I officially retired earlier this year!! But what does that mean to me?!
I have been self-employed since 2001. I’m still in business but have significantly wound down my activities to a minimum. But retirement, for me, is so much more than a career or job.
I’ve had lots of non-profitable but highly enriching side-hustles for most of my life. Some of those causes have been more like full-time jobs, and I may write about that more in future posts. When you don’t need a lot of sleep you can get more things done!
I’m always busy, even if it’s just in my head analyzing a situation. If someone told me to sit down and do nothing I would go nuts, In fact, as much as I love living in a beach town and have my beach passes and talking walks by the ocean, I’m incapable of actually planting myself there for the day. A day at the beach?! Just no. I’m way too ADD.
Underneath it all, I’ve lived my life serving God, my divine Employer. My faith enables me to take on big challenges, and the resolve I receive from living a spiritual life empowers me to do things that surpass my perceived capabilities. “You must do that thing you think you cannot do” is one of my favorite quotes by Eleanor Roosevelt. I’ve always felt inspired by that sentiment and challenge and accepted it.
I have no plans to not be engaged in various capacities, and to continue taking on new challenges. But now, my personal expectations are changing. Retirement for means raising the bar by lowering my standards. Let me explain.
My homemade cake doesn’t have to look like it was decorated by a professional. I used to agonize over this, wanting it to look so pretty. Now I think that simple and wholesome is stunning. Creating nourishing meals with love and not stressing is raising the bar.

I’m letting go of the expectation that I’m not supposed to look like a fifty-eight year old woman. That does NOT mean I’m “letting myself go.” It means that I’m not being mean to myself when I look in the mirror. That’s raising my spirits instead of feeling depressed. My face is changing and keeping it looking like it did ten years ago is not a job for which I will sign on.

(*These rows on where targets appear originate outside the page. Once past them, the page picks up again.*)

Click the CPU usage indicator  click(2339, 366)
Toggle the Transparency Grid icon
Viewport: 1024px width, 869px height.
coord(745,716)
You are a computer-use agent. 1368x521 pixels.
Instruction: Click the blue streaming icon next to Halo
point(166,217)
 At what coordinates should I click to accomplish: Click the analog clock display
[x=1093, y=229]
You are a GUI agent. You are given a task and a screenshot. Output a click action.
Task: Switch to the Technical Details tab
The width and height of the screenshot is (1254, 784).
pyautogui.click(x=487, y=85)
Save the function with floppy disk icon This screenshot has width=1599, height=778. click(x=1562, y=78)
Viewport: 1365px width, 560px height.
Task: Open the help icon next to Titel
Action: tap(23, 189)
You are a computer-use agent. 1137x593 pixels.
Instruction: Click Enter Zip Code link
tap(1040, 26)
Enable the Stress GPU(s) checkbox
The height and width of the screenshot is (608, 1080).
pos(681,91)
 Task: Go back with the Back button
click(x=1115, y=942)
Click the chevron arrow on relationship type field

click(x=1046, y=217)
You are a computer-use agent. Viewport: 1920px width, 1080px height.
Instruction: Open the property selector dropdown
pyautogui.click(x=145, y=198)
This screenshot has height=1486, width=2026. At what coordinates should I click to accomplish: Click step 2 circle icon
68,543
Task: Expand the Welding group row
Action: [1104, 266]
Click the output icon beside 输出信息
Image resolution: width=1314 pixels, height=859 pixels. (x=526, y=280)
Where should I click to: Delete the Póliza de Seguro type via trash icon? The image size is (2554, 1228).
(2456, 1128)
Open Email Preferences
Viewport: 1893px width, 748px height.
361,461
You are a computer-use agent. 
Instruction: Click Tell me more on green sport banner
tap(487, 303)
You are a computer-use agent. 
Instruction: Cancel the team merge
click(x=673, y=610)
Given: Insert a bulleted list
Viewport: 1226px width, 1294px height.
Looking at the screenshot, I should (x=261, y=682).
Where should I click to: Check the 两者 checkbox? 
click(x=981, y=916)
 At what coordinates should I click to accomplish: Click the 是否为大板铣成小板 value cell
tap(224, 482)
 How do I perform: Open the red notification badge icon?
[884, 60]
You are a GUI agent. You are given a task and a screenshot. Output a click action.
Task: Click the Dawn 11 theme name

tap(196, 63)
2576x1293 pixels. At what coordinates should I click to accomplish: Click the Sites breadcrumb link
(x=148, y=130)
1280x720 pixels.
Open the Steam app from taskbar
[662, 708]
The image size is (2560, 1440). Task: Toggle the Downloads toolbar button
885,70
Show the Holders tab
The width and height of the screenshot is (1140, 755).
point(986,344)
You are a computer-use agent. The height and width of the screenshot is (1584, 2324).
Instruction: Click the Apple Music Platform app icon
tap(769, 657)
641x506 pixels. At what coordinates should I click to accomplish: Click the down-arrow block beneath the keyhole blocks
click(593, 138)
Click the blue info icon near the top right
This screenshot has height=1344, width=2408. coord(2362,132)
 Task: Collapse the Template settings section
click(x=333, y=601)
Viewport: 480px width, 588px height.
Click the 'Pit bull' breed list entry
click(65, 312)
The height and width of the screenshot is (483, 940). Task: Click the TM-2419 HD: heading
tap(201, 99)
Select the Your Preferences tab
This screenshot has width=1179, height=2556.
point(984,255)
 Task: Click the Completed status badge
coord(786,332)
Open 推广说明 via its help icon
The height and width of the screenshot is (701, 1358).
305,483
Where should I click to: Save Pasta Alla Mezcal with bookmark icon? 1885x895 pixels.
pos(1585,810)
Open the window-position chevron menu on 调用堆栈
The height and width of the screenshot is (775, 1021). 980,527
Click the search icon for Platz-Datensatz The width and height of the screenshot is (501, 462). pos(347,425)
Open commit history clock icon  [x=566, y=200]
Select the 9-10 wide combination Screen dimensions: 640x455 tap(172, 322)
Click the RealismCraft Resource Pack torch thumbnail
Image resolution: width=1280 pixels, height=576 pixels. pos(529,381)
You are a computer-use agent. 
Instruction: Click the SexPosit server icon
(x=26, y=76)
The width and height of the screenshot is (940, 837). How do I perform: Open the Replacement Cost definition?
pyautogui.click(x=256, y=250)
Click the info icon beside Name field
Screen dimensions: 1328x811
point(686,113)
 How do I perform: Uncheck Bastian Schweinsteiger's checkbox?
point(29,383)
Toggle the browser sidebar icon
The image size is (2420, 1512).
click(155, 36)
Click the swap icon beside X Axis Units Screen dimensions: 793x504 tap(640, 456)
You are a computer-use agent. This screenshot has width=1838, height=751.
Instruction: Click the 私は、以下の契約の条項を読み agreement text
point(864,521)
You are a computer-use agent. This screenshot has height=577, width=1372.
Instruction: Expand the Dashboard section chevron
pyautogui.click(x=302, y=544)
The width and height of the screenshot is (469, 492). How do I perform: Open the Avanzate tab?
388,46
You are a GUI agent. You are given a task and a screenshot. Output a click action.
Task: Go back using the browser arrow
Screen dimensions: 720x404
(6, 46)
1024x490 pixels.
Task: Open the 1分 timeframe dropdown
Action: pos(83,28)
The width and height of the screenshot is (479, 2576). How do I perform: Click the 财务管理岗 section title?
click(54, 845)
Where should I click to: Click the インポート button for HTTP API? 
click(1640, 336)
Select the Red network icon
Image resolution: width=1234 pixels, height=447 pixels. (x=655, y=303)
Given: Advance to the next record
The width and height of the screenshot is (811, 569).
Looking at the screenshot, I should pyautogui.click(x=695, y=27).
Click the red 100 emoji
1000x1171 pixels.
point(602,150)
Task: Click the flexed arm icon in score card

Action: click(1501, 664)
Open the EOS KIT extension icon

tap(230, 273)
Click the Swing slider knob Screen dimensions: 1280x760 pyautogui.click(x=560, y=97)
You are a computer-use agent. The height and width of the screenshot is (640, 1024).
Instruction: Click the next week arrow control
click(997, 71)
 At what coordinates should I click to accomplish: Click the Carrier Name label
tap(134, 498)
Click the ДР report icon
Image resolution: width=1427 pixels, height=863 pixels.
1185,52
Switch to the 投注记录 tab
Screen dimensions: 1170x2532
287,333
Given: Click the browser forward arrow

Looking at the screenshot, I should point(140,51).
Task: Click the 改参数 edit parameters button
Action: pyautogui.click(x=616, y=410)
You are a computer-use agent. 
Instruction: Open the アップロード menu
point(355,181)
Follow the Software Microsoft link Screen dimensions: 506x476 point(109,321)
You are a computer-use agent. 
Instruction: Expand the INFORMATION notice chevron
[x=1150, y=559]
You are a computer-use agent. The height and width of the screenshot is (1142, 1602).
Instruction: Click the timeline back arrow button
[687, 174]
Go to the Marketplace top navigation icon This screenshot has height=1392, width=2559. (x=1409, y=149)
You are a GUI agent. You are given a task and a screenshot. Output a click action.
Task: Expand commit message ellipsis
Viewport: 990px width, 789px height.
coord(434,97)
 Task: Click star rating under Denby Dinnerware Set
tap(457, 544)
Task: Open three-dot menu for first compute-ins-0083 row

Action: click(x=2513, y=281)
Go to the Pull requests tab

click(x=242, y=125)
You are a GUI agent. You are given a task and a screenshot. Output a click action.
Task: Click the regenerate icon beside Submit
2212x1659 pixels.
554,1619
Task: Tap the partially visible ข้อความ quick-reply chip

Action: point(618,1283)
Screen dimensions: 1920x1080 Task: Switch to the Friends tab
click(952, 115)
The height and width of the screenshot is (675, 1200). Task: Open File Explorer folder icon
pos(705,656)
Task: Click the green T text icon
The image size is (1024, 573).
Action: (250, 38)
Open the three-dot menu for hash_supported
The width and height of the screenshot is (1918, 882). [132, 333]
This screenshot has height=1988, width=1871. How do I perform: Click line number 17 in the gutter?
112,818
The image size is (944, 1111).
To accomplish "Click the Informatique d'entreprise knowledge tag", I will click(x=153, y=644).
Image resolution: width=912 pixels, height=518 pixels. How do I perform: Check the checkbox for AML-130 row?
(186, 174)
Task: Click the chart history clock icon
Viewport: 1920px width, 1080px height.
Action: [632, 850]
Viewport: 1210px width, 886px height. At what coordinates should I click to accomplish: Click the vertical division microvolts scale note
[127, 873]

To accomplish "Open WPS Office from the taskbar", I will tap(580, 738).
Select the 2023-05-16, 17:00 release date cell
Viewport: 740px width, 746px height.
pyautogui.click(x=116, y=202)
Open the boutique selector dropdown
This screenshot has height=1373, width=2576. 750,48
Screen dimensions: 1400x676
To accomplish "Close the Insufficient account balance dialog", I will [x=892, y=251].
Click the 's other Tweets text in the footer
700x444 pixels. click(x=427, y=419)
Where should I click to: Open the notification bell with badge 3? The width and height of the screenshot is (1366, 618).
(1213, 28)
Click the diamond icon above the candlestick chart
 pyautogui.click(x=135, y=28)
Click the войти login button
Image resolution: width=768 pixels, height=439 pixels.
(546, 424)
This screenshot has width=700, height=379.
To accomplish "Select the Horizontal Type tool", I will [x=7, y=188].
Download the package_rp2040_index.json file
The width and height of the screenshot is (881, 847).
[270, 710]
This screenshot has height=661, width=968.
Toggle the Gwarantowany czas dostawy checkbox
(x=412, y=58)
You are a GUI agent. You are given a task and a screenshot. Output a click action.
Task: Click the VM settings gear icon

Last night, I decided to go up to the podium at local public meeting and speak without having a prepared, printed page from which I read which is how I normally do it. I told myself that I can relax, it’s OK if I say something clumsy and it’s recorded on the town’s YouTube for all to see. (Like Eleanor said, I wanted to do that thing I didn’t think I could do!) I mean yeah, it’s good to be prepared and all, but I just wanted to ease up on myself. The media was there covering this meeting due to its being a controversial topic. The craziest thing happened. I was one of many speakers, but the local news selected me and my comments to show in their story?! I guess I didn’t suck.
I’m retiring from perfectionism and allowing myself to be what feels like I’m slacking. Yet from a wellness perspective, I’m excelling at being more present in the moment so that I can enjoy the time I have left in good health.